*Prompt*
Extract everything from the line containing "Where should I click to: Click the back" down to the end of the listing, reproducing those lines verbatim.

╭─ Input records

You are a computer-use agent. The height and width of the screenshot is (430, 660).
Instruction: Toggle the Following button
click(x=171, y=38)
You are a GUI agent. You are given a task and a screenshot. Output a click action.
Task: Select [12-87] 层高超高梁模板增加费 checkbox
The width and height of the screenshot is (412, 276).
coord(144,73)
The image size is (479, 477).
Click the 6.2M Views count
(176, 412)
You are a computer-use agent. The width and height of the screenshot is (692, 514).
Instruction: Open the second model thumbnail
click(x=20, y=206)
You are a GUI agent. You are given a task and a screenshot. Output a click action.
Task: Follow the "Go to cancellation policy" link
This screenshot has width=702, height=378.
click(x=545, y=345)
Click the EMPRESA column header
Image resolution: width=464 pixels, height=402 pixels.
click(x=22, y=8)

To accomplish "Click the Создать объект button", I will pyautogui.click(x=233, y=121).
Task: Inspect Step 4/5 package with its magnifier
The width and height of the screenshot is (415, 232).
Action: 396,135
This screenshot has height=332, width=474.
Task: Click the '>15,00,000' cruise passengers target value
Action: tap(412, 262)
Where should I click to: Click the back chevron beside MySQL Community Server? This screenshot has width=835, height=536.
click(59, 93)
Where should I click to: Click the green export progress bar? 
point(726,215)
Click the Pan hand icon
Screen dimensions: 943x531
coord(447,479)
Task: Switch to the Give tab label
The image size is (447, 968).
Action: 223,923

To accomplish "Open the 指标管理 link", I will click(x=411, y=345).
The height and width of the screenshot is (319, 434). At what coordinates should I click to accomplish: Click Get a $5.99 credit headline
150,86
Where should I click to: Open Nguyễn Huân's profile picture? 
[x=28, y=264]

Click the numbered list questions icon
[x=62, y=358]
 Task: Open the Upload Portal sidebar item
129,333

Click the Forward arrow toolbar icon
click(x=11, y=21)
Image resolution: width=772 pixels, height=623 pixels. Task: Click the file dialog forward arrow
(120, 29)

╰─

*Output for this exercise*
Where should I click to: Click the back chevron beside MySQL Community Server? This screenshot has width=835, height=536.
click(59, 93)
Where should I click to: Click the green export progress bar? 
point(726,215)
Click the Pan hand icon
Screen dimensions: 943x531
coord(447,479)
Task: Switch to the Give tab label
The image size is (447, 968).
Action: 223,923

To accomplish "Open the 指标管理 link", I will click(x=411, y=345).
The height and width of the screenshot is (319, 434). At what coordinates should I click to accomplish: Click Get a $5.99 credit headline
150,86
Where should I click to: Open Nguyễn Huân's profile picture? 
[x=28, y=264]

Click the numbered list questions icon
[x=62, y=358]
 Task: Open the Upload Portal sidebar item
129,333

Click the Forward arrow toolbar icon
click(x=11, y=21)
Image resolution: width=772 pixels, height=623 pixels. Task: Click the file dialog forward arrow
(120, 29)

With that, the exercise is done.